Vasfi Mahir Kocatürk bu eserin Afyon Kütüphanesindeki nüshasından söz etmiş ve serin içeriği hakkında bazı özet bilgiler vermiştir. Daha sonra ise Âmil Çelebioğlu eserin Afyon İl Halk Kütüphanesi Gedik Ahmed Paşa Bölümü no: 18349’da bulunan nüshasını bir makaleyle bilim dünyasına duyurmuştur.[3]

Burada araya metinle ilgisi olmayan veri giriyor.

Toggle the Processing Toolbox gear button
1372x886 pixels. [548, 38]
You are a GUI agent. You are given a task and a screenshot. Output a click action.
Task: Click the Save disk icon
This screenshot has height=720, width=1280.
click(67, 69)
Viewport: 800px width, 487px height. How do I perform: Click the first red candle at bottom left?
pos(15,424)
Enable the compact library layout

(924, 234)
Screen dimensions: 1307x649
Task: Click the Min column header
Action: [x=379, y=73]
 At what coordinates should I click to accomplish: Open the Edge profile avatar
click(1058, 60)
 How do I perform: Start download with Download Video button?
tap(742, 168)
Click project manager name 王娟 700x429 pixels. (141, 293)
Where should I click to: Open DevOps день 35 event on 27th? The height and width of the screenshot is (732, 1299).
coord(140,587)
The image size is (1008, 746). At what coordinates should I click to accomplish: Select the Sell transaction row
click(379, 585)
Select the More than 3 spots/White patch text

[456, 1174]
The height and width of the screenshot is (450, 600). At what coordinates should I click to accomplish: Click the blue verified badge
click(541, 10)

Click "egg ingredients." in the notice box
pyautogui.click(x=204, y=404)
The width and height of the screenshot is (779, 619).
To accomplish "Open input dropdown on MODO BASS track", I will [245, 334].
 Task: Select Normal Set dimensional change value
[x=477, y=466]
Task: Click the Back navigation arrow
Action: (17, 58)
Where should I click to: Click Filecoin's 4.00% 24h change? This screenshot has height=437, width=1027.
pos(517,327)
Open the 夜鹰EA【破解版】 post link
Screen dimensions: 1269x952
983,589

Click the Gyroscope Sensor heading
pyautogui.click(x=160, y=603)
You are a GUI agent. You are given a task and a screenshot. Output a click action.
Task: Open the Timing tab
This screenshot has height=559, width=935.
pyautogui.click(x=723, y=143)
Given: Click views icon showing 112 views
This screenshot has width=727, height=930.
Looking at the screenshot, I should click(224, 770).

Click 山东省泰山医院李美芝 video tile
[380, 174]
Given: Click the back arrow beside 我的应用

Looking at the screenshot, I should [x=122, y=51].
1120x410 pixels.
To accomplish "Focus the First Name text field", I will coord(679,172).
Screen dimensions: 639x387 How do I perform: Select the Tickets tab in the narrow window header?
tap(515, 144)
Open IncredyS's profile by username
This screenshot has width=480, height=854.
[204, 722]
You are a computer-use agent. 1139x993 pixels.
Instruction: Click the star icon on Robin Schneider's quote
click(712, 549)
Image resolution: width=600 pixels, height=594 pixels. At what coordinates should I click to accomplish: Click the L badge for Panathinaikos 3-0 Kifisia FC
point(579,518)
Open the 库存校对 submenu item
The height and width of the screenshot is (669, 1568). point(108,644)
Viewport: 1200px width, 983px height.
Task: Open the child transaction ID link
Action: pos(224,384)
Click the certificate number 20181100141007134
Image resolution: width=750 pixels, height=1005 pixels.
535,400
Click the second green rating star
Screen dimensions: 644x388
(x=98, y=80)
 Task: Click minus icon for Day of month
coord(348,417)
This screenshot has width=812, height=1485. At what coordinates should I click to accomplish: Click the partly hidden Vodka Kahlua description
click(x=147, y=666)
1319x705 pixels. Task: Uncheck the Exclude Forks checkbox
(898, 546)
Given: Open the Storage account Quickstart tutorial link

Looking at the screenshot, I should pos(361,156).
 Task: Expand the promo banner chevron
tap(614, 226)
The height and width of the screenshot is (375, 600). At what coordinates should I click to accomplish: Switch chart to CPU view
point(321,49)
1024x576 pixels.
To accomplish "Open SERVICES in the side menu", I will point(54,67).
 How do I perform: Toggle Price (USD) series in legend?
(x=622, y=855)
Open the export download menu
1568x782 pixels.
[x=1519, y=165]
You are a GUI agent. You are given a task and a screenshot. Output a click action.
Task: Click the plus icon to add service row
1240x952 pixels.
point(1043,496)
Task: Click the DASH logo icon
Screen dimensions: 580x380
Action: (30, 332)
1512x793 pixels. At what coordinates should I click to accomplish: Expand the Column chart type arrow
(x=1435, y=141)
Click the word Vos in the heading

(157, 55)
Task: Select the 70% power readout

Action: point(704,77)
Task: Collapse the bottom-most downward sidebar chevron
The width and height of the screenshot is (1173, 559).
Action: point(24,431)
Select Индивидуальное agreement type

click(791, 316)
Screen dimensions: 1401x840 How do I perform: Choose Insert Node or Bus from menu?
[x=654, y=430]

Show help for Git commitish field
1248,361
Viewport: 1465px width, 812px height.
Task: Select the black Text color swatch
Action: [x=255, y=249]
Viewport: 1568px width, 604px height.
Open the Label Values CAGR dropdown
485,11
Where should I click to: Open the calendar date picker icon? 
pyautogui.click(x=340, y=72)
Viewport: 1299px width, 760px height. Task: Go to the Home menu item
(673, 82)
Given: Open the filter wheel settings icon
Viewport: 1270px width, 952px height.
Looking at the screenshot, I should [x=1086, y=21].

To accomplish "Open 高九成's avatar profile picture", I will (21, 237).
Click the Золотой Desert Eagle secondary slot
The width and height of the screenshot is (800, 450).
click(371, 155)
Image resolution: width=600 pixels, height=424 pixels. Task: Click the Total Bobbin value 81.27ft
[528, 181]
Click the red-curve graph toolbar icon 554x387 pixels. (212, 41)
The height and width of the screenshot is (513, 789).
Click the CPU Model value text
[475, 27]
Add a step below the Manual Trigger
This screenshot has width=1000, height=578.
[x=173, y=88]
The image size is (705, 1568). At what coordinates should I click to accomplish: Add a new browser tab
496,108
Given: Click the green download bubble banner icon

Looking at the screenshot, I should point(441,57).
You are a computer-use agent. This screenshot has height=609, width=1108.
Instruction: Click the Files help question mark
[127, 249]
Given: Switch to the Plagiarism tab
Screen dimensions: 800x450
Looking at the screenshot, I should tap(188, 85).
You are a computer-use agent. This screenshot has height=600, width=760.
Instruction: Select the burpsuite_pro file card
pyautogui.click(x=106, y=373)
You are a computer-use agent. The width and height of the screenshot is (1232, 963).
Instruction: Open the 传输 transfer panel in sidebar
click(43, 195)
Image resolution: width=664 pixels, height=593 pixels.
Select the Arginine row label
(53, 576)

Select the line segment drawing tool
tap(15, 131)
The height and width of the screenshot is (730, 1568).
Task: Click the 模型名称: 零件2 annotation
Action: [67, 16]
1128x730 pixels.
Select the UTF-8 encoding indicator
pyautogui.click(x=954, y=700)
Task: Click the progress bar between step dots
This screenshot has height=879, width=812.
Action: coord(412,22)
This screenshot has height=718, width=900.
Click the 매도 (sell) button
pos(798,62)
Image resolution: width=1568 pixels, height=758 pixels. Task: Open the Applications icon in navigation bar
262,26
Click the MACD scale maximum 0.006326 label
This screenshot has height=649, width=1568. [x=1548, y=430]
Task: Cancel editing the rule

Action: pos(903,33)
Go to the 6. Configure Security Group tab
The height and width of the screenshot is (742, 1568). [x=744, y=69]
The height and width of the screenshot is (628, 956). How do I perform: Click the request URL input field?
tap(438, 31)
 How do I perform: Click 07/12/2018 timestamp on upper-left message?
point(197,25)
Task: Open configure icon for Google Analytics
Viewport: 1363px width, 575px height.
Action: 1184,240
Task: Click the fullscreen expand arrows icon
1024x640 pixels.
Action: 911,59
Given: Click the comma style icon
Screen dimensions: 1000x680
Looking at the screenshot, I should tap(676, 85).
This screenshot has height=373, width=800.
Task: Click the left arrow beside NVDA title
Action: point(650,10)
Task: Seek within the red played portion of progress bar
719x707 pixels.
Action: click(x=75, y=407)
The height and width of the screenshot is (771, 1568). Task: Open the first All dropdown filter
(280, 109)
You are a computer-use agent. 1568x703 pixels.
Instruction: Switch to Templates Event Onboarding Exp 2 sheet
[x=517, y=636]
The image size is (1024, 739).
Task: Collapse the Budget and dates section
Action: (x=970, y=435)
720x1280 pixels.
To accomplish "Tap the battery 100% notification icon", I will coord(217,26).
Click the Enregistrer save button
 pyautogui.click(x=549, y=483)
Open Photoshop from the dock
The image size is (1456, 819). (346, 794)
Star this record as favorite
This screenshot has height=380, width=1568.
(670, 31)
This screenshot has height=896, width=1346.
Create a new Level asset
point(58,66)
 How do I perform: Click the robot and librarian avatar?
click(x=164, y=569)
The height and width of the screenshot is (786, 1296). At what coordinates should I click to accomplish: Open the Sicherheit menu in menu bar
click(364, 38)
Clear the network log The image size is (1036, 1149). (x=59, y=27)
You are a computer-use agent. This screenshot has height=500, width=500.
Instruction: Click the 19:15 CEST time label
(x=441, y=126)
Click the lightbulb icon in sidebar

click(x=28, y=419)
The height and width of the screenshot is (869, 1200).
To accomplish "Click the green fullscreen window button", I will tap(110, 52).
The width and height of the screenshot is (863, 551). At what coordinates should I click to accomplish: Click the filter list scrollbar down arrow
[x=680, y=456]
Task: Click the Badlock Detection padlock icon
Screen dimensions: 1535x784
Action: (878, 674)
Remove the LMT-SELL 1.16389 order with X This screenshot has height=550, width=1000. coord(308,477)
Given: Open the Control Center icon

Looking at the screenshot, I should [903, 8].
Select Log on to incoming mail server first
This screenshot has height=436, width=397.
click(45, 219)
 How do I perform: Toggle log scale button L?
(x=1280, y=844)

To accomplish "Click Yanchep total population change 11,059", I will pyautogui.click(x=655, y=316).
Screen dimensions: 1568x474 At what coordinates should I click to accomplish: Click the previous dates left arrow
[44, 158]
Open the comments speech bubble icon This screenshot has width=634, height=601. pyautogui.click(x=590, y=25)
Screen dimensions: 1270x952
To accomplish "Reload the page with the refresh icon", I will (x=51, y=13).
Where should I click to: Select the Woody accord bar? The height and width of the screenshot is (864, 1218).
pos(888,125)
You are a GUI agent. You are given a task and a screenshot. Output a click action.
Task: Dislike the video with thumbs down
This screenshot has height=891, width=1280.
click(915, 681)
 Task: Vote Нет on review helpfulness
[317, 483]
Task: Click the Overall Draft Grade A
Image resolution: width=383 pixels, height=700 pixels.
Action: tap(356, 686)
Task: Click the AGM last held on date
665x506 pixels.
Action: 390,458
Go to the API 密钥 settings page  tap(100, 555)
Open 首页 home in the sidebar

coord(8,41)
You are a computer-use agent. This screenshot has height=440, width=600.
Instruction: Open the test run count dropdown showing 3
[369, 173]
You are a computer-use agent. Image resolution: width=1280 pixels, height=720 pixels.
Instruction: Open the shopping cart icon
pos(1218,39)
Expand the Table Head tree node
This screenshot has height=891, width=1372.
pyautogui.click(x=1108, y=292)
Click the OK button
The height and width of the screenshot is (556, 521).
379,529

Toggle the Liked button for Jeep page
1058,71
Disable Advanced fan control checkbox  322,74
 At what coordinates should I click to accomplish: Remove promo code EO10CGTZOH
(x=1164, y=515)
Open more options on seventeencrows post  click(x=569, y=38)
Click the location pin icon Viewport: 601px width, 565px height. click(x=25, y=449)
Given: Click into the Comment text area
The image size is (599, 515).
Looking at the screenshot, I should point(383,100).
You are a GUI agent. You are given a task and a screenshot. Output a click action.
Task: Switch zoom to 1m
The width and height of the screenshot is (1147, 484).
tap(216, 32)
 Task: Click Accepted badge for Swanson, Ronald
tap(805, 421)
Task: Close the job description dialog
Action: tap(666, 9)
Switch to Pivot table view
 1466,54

Eldeki nüshası 2566 beyitten oluşmaktaysa da eksik olduğu bellidir. Zaifî, II. Murad’ın meclisindeki şairlerden biri olduğu, Rumca ve Slavca bildiği, II. Murad ile gazalara katıldığı bu eserindeki verdiği bilgilerden anlaşılmaktadır. Zaifi’nin II. Murad’a oldukça yakın olduğu eserinde belirttiği olaylardan da anlaşılmaktadır. Bu eser Fatih 12 yaşındayken II. Murat’ın tahtını niye ona bıraktığı ve diğer bazı konularda özgün bilgiler vermesi bakımından diğer kaynaklardan ayrılır. Rumca ve Slavca bilmesi yanında Rumeli’deki olaylara vakıf olması onu II. Murad’ın danışmanları arasına sokmuş olmalıdır. “Hatta belki de casus olarak hizmet verdiğine dair bir delil olarak yorumlanabilir.” [4]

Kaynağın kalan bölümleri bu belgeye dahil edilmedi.